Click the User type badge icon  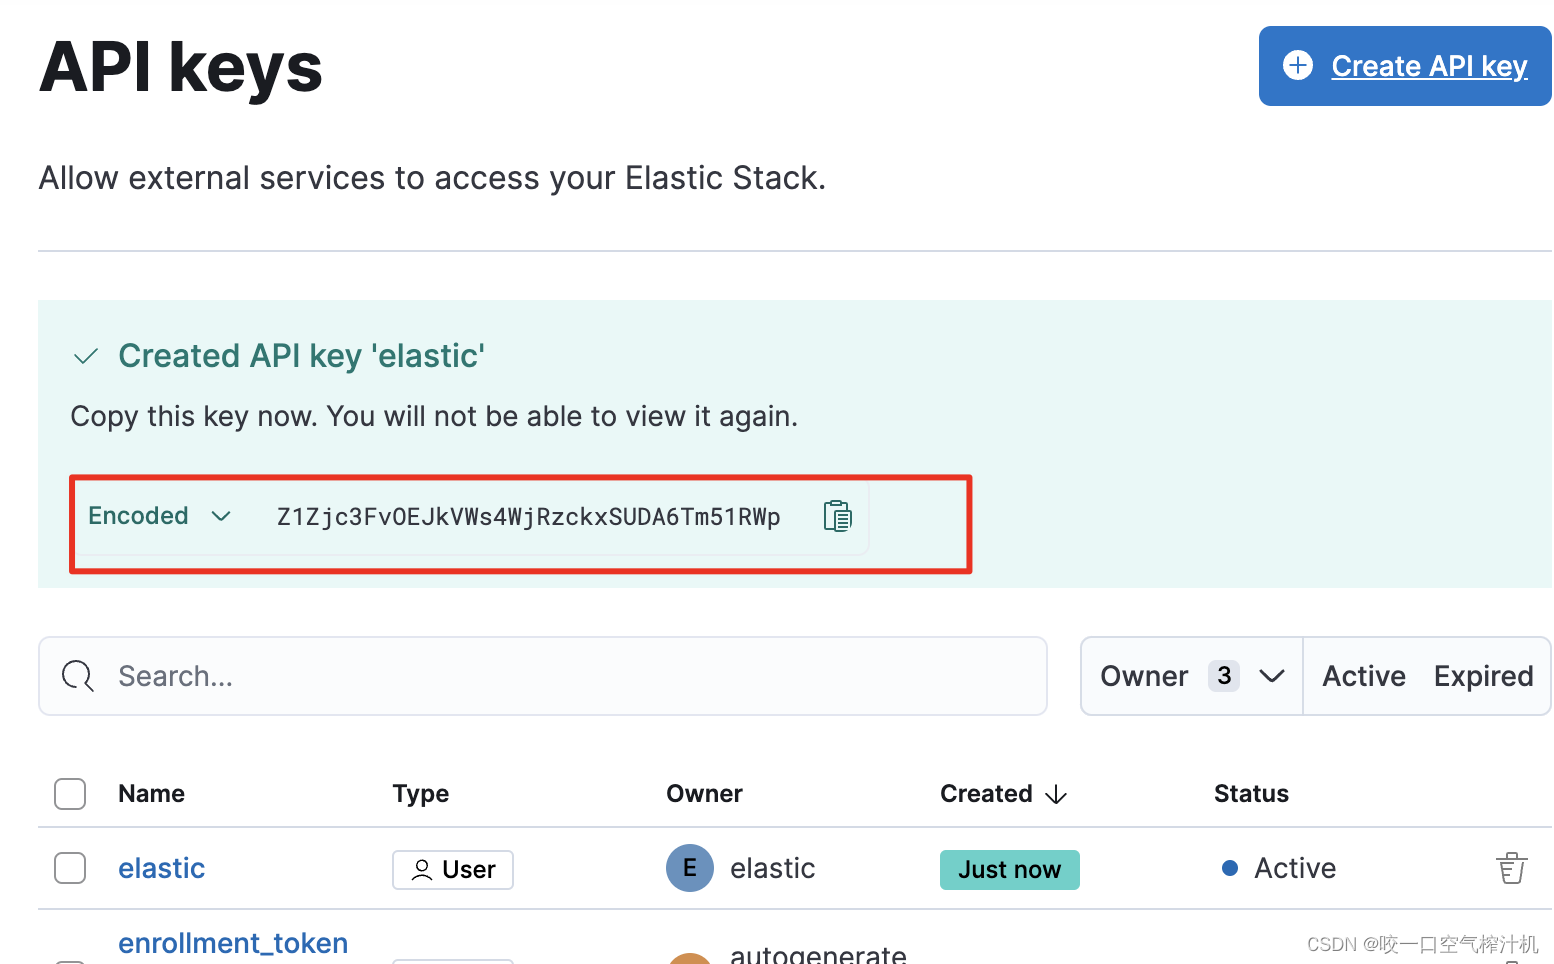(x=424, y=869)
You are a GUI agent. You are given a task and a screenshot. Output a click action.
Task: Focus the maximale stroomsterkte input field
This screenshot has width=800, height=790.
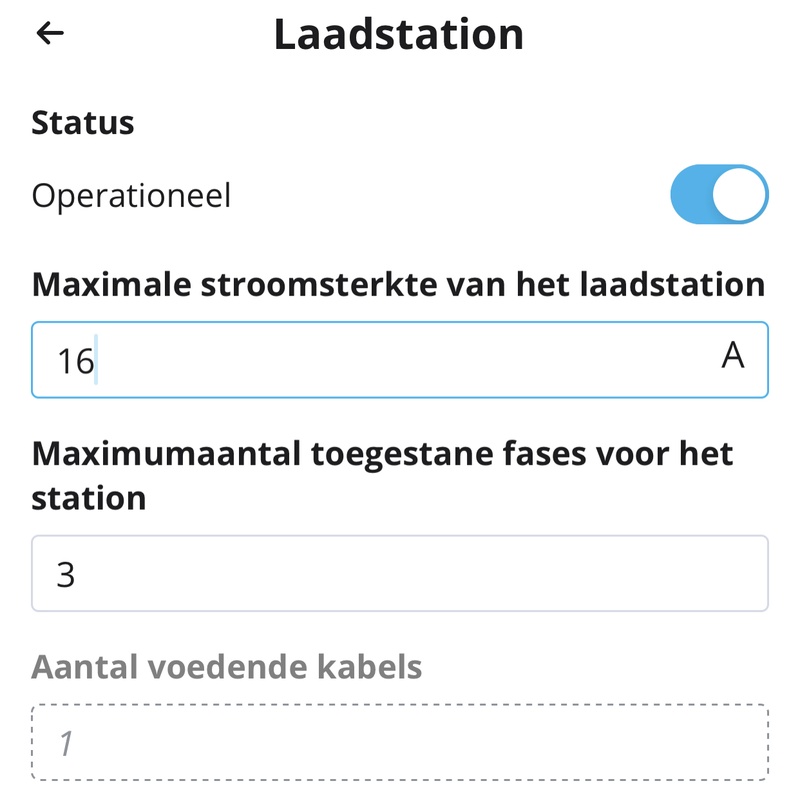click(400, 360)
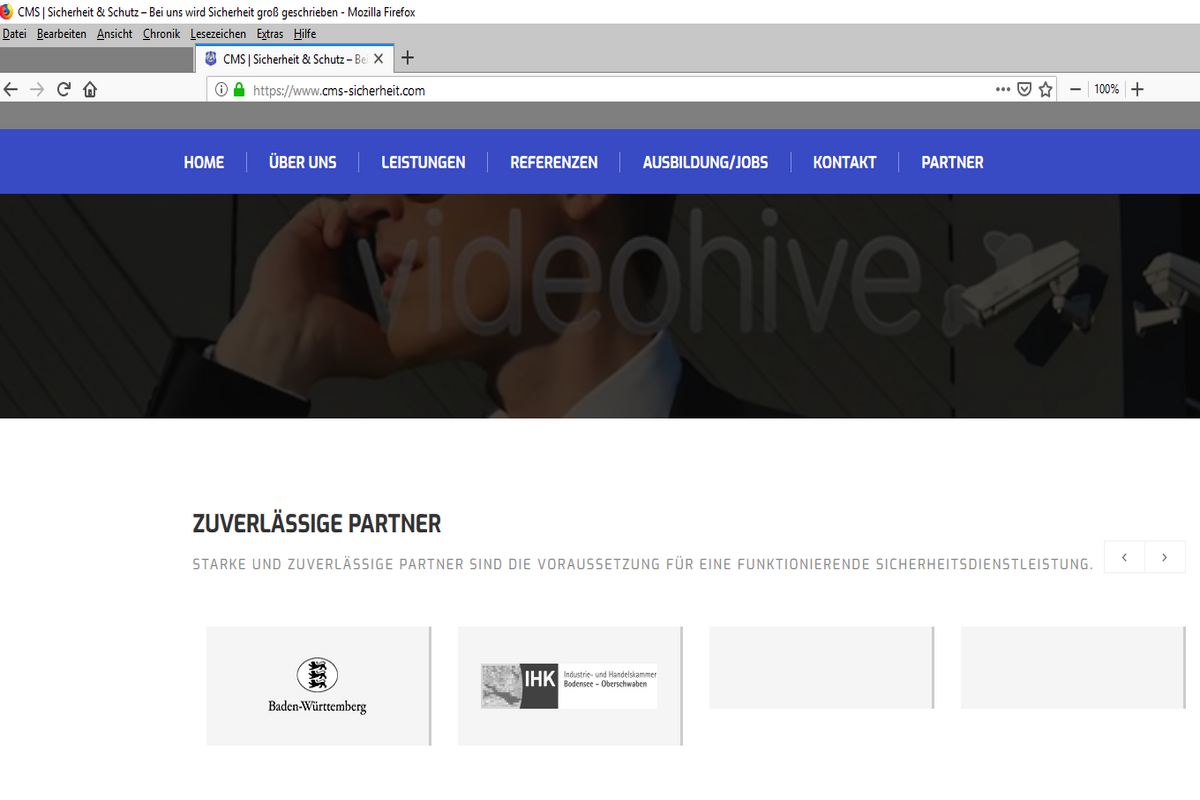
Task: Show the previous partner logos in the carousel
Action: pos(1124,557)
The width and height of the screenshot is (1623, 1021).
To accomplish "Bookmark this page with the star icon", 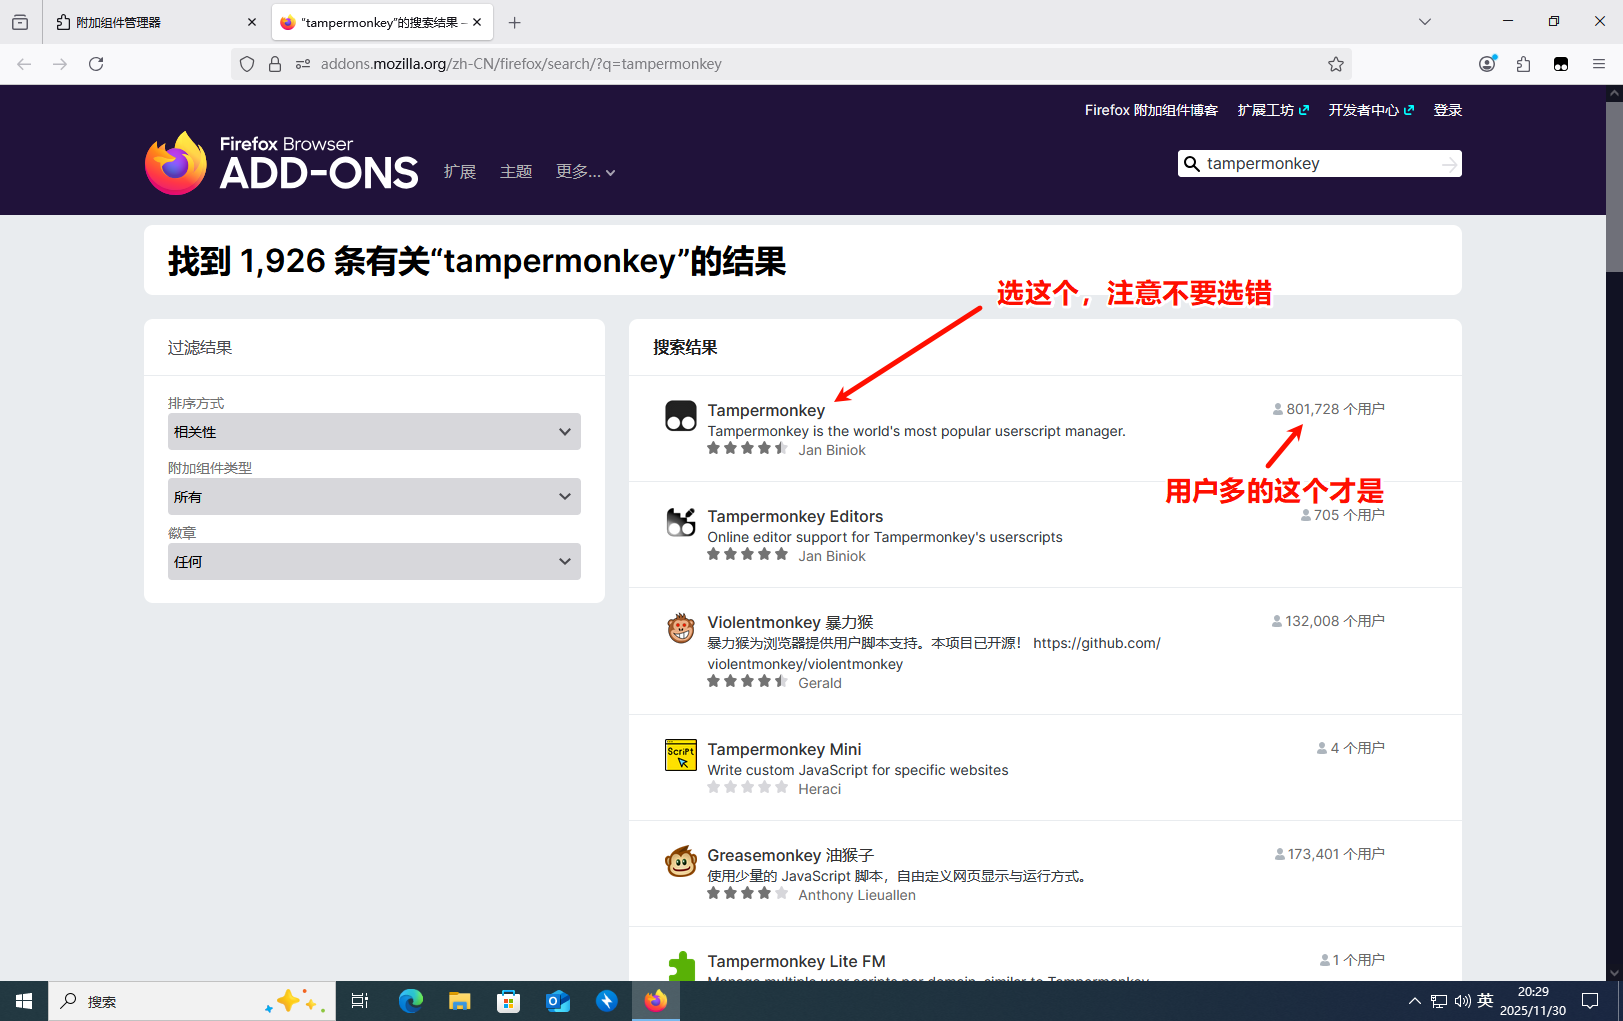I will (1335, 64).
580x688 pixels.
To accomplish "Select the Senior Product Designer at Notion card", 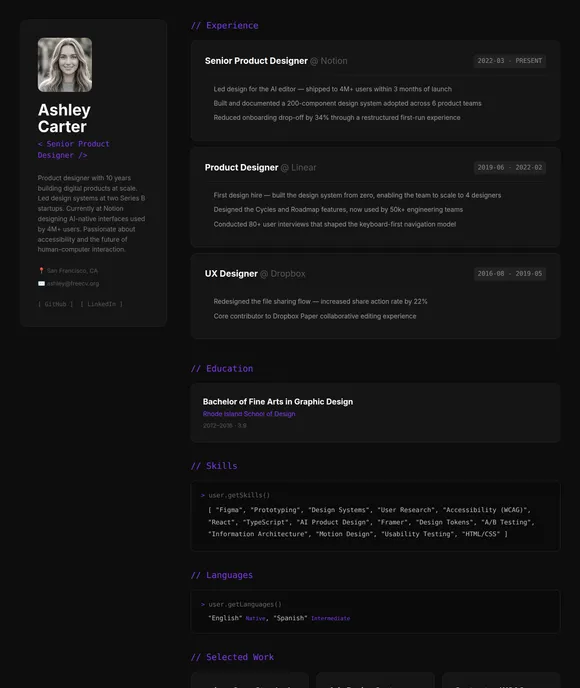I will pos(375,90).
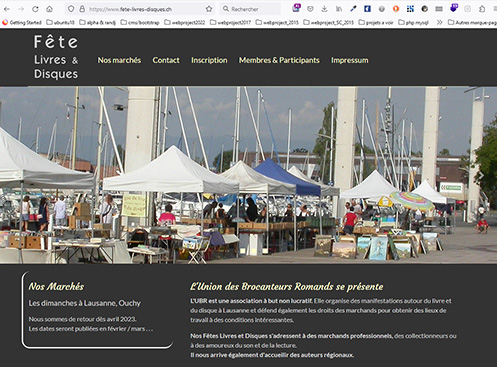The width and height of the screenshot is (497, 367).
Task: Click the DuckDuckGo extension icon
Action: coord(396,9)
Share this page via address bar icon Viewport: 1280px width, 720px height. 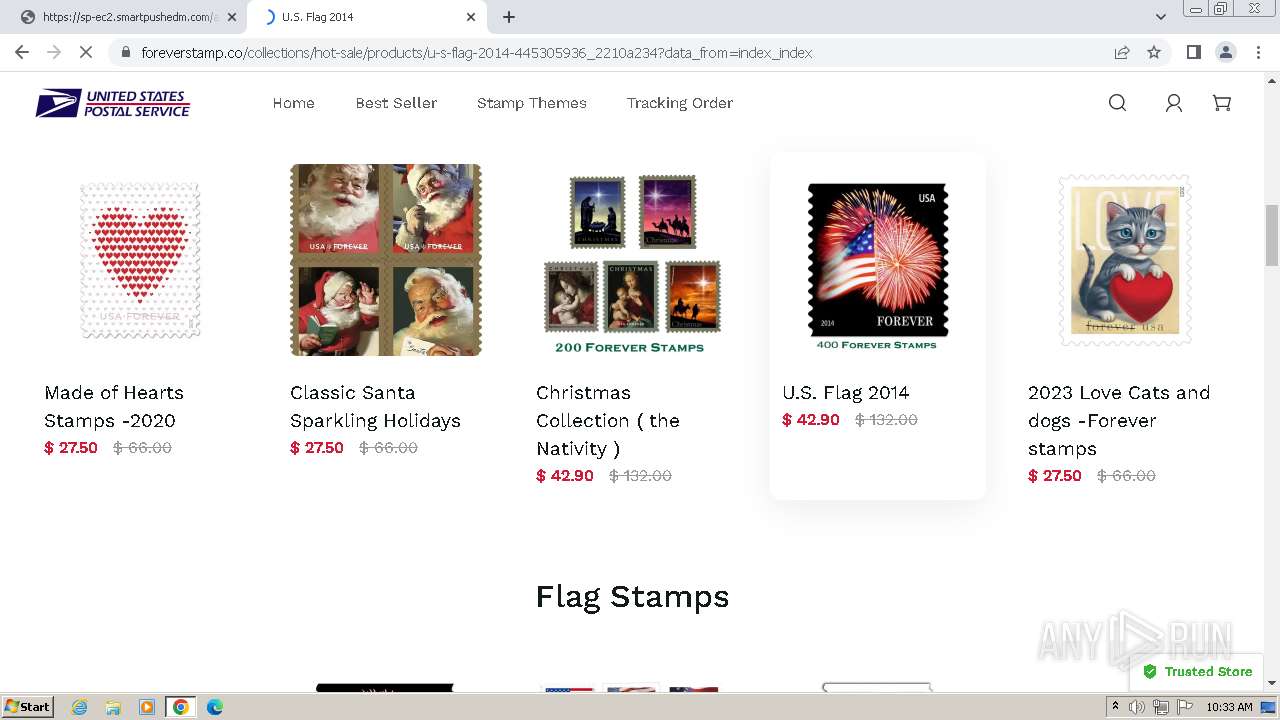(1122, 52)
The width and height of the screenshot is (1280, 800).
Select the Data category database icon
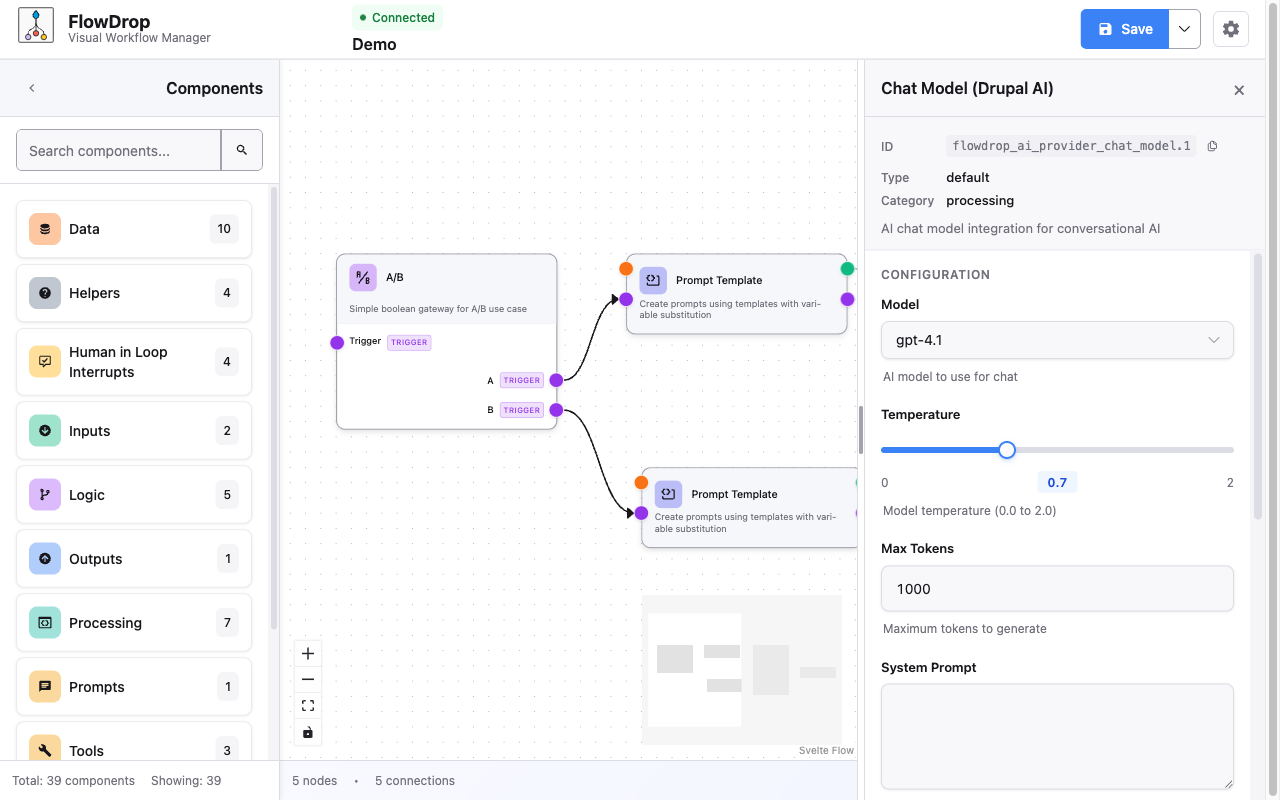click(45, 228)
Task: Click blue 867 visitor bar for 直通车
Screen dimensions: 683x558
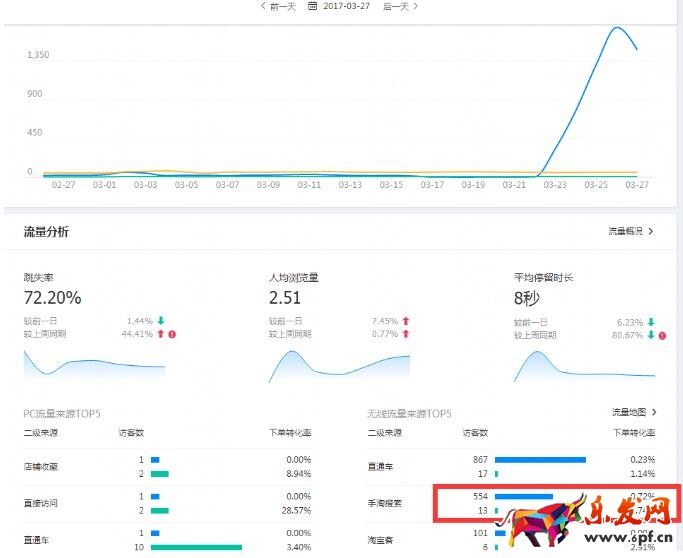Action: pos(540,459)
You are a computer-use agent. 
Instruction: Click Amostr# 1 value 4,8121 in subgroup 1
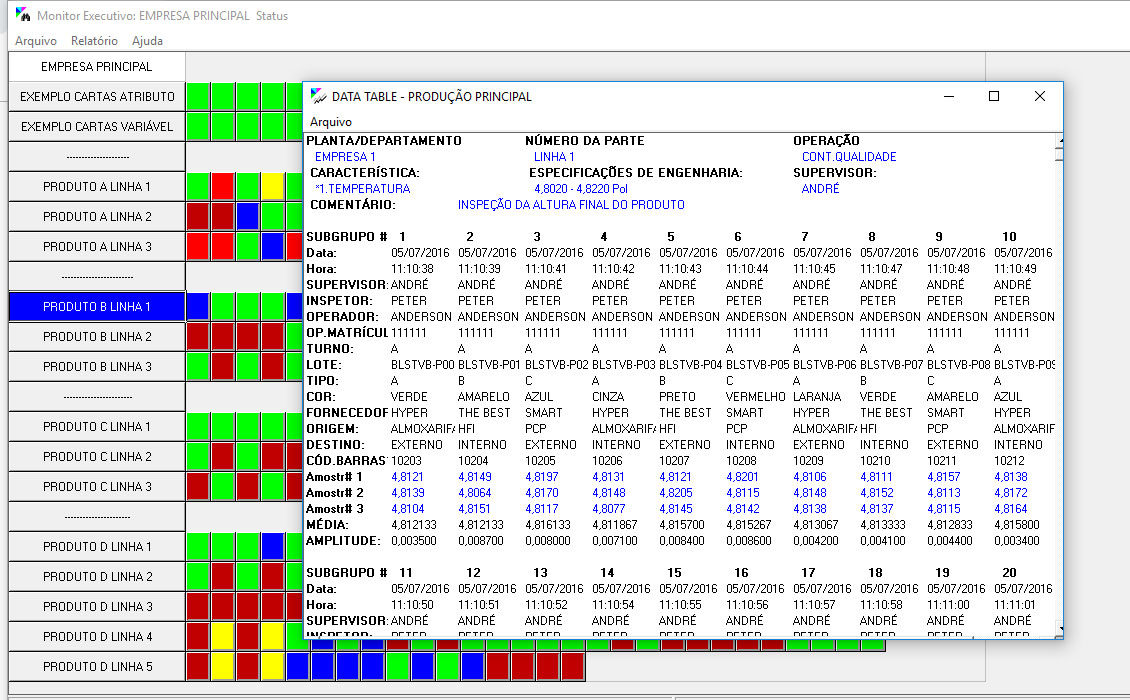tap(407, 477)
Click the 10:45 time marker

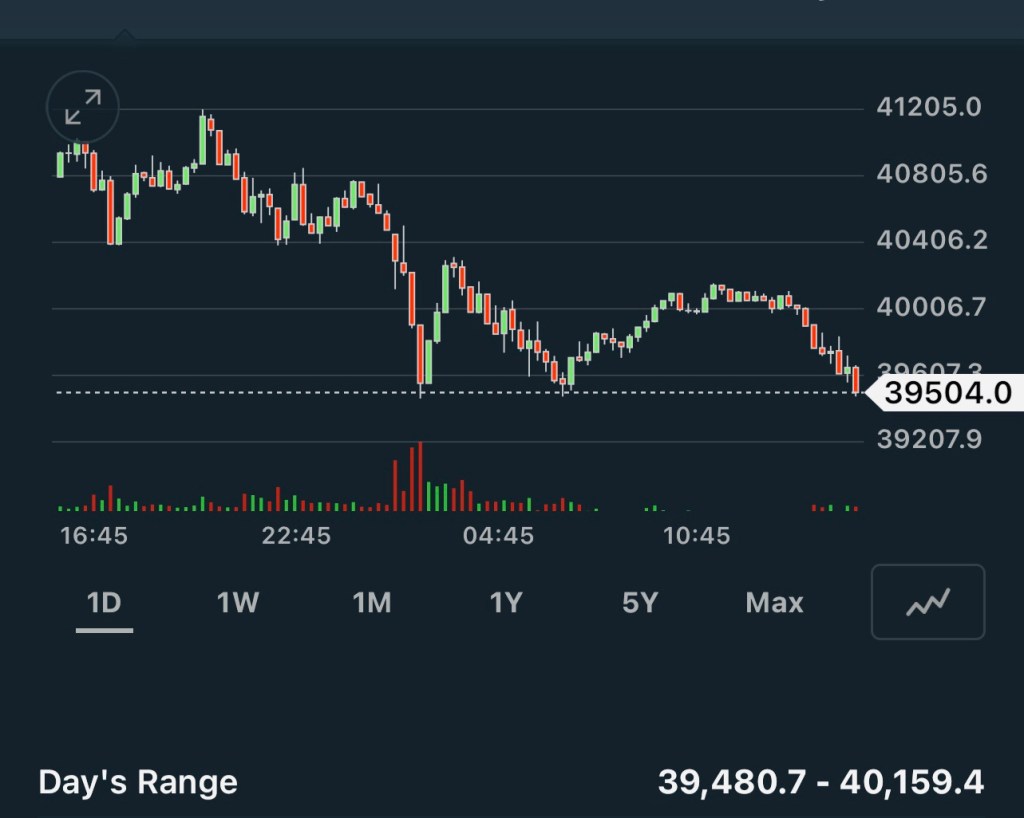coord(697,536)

Exercise requirements =
Copy out every line of the records that the string "agent" appears in.

The answer =
You are a GUI agent. You are given a task and a screenshot. Output a click action.
You are a computer-use agent. 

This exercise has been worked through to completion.